@George
great question.  In a very long ago php implementation of something
similar with Access as a backend, I simply queried the date range in
question, and built up an array, then walked through that while
building the html table.  It was ugly and even had some queries right
in along the tr/td tags to go look up what was budgeted for that
particular task and coloured the row accordingly for over/under
budget.  All accomplished in one big ole procedural ugly php file
without any separation of logic and content.  In another environment
with Cold Fusion and Informix as the db, a not too complex single sql
statement handled it all with case statements, and a bit of a custom
informix function/stored procedure handling the totals versus
budgeted.  In the informix implementation calls to the database were
'expensive' so attempts were made to do everything in a single sql
statement where possible.

So I'm open to what would be the sort of best practice taking
advantage of python's strengths along with a mysql db, keeping in mind
that that the db may switch to postgresql at some point (trying to
stay away from non-standard sql calls).

@Lars
I like the idea of the a function like get_week as that allows for
future needs like get_month, get_day ....

if I have something like
start_date = datetime.date(2009, 5, 3)
end_date = datetime.date(2009, 5, 9)
Timecard.objects.filter(start__range=(start_date, end_date))

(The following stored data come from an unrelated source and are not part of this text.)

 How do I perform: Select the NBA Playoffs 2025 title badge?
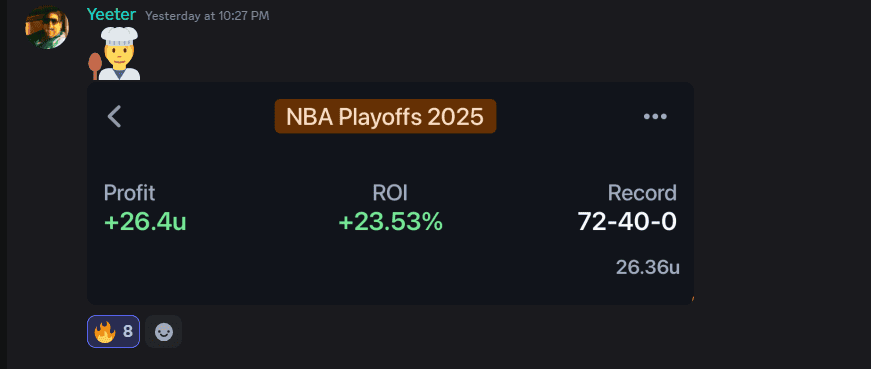tap(385, 116)
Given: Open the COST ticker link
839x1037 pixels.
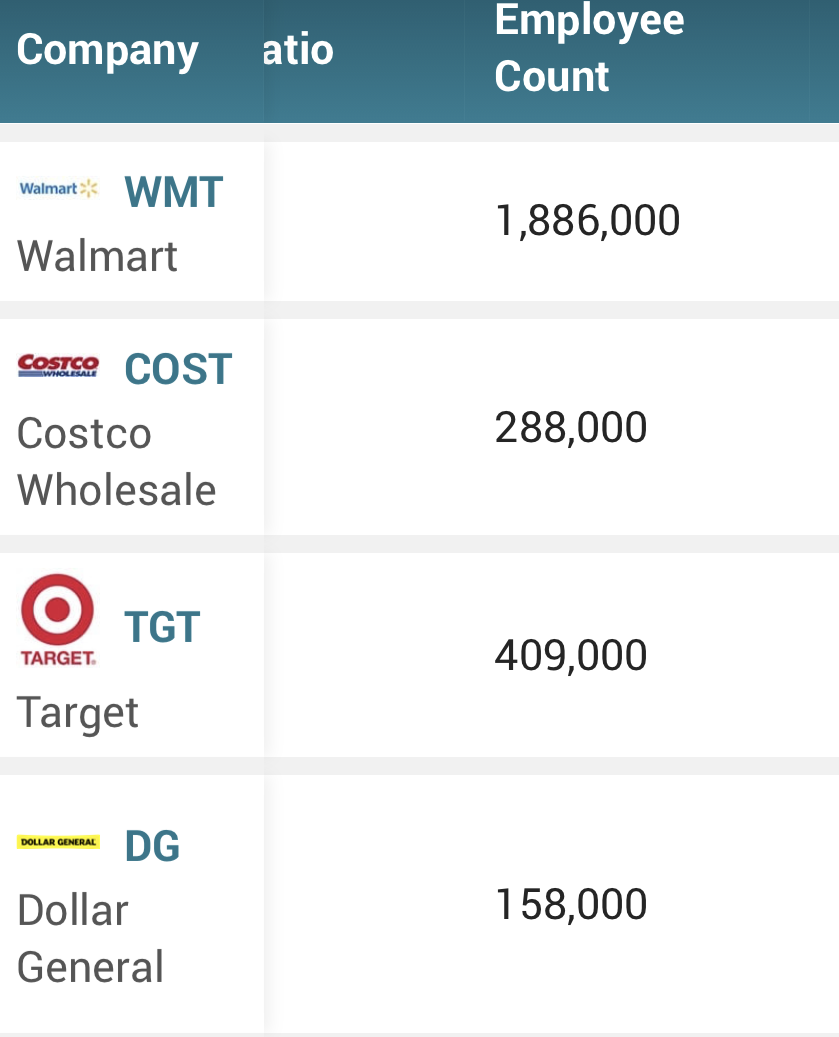Looking at the screenshot, I should point(179,369).
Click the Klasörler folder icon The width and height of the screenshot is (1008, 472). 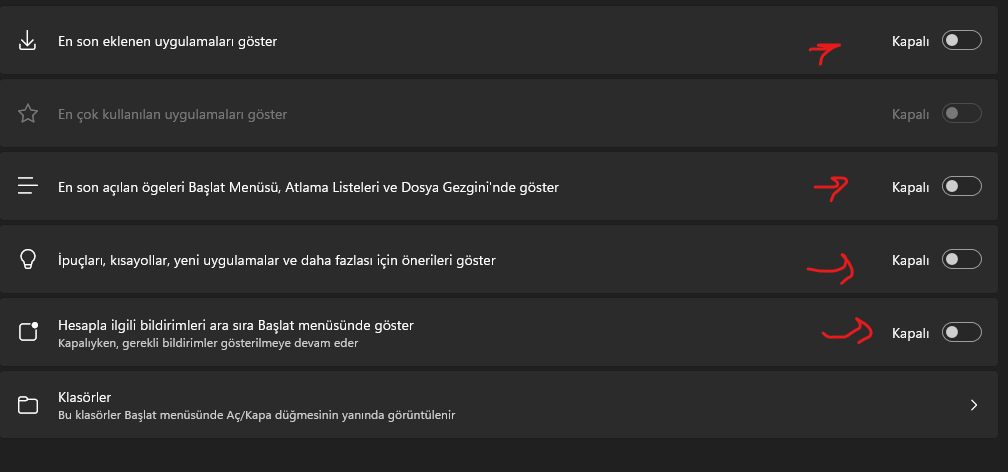click(28, 405)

my question is more of the what is the best approach to take to then
display the data outlined in the original post.  I provided the model
and the specific implementation as it seems that lots of times that
information gets requested instead of the generic details.

The more I read through the documentation, the more I find very
specific functions which could make life very simple.  Having no real
experience with Python outside of following along with tutorials, I am
asking here for advice.  Is there an 'absolute beginner' section where
this would be better posted?  If I want to put the week at a time into
python structure, which structure would be recommended, should I let
the db sort the data or not bother and build the equivalent of an
multi-dimensional array, then sort it?  It wouldn't surprise me that
someone has a function already written (I've looked on djangosnippets)
which does just this which I could use as a starting point.

I do not want to change the model for this presentation requirement.
Everything else is much easier with the model in this way.  The
timecards will be subsequently be sent to a journal table, used for
billing/cost analysis.  Being able to bring up detail for a particular
day in the timecard table without the rest of the week as well has
served quite well.  The supervisor approval process will also be able
to reject a particular entry for a particular task while allowing
everything else for that pay period - the current model allows for
that (along with some other tables).  Having a whole week of time
delayed for billing would not work out for this implementation.  I
appreciate the suggestion though.  I'm also planning on pulling in a
few years worth of data which is currently stored in a very similar
format - would love to keep that process as easy as possible.